Only if you accept them. The alternative is to do very few, rigorously tested releases per year. This way you don't have production issues. That's how industries like banking make sure bank transfers and card payments work and people's money is not randomly lost... It's a shame many other industries just accept their product failing for users as something normal/inevitable.

3 comments

I can't say my experience echoes your comment. I'm a former employer of a financial services (billing) company built around a mainframe code base started in the 70s. We probably qualify for the sort of business you had in mind with your comment.

We did four releases a year, across the entire organization (so mainframe and more modern platforms), on Saturday nights/early Sunday mornings. There was plenty of testing but there was still plenty of errors only found on the day of, and rushed to fix in the wee hours or daylight hours of Sunday morning.

The only thing that seemed to correlate with release quality was the overall risk of the release, i.e. the complexity and number of new features written during that quarter.

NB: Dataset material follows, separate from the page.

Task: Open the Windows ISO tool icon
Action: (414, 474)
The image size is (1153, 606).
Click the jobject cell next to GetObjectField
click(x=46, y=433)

> We did four releases a year, across the entire organization (so mainframe and more modern platforms), on Saturday nights/early Sunday mornings. There was plenty of testing but there was still plenty of errors only found on the day of, and rushed to fix in the wee hours or daylight hours of Sunday morning.

This way, you had bugs in prod for less than a day once every quarter, as opposed to having buggy prod all the time, as is common in organizations doing Continuous Deployment.

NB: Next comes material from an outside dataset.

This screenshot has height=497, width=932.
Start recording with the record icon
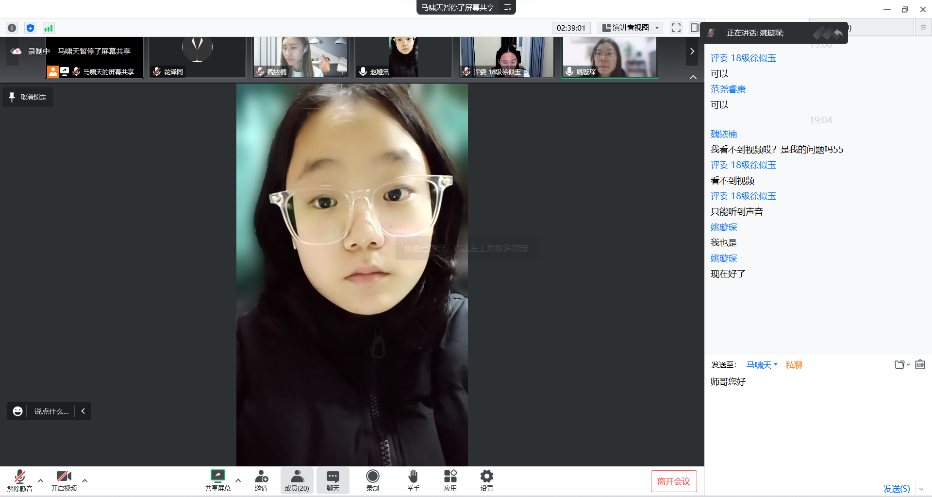coord(372,477)
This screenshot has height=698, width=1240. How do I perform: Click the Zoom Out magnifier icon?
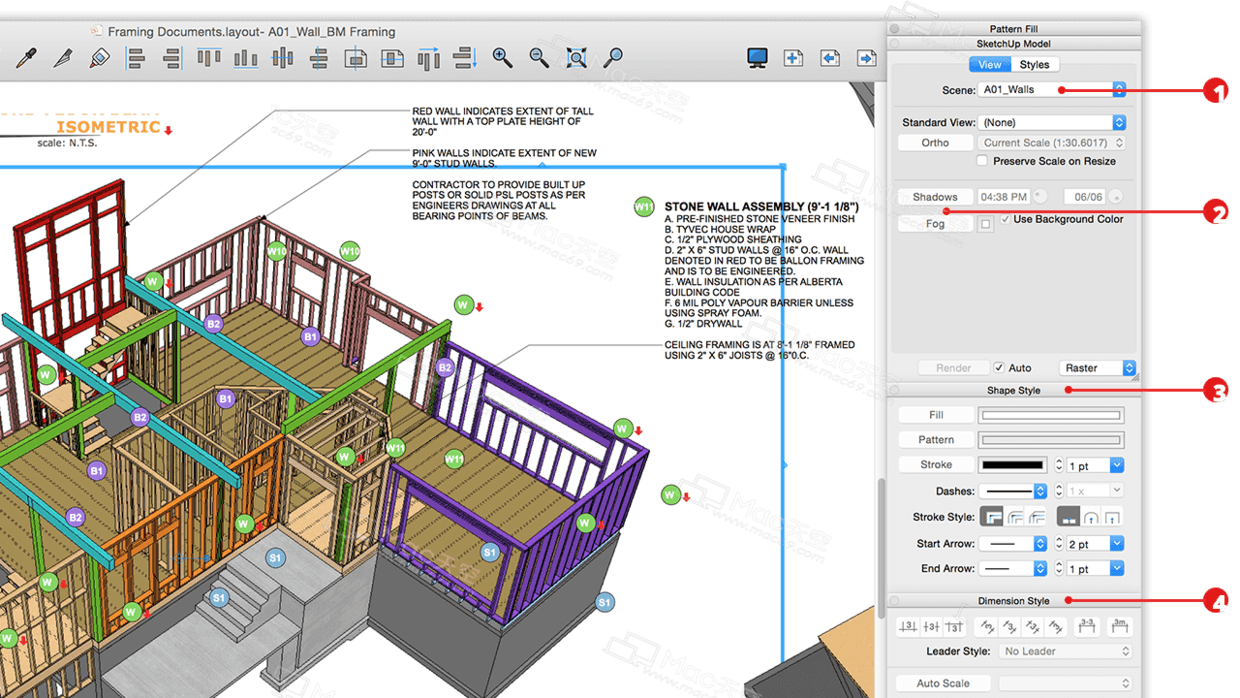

That's adorable. You know that no matter how much testing you do, that something WILL slip through the cracks? Always.
Of course. Even the Space Shuttles blew up, twice. I'm guessing even pace makers and software in nuclear power plants have bugs. The point is, these things are exceedingly rare or have very limited scope (occur only in most obscure corner cases and also do limited damage), while in web companies which adopted Continuous Deployment, serious bugs are just common and I think seen as part of life.
Work in healthcare where we have heavily tested, quarterly releases. Well, we had a release today and some stuff was pretty horribly broken, despite being so heavily tested. We didn't adequately load test one piece of the new release under production-like conditions. Oops. Thankfully the fix was simple and a hotfix only took a couple of hours in total. Yet another lesson learned.
That's pretty bad, but nonetheless you detected and fixed it very quickly. Compare that to lingering bugs in Twitter iOS client (it's just broken on iPhone 5s, I guess they simply don't test on that device anymore), or happy random bugs in Windows 10 that appear after they CD an update on their users.
Then you get the worst of both worlds. You are in an industry where few very well tested releases are needed to meet SLA and customer expectations, but you have enough of the company looking at entirely different industries and wanting to follow their pipeline instead.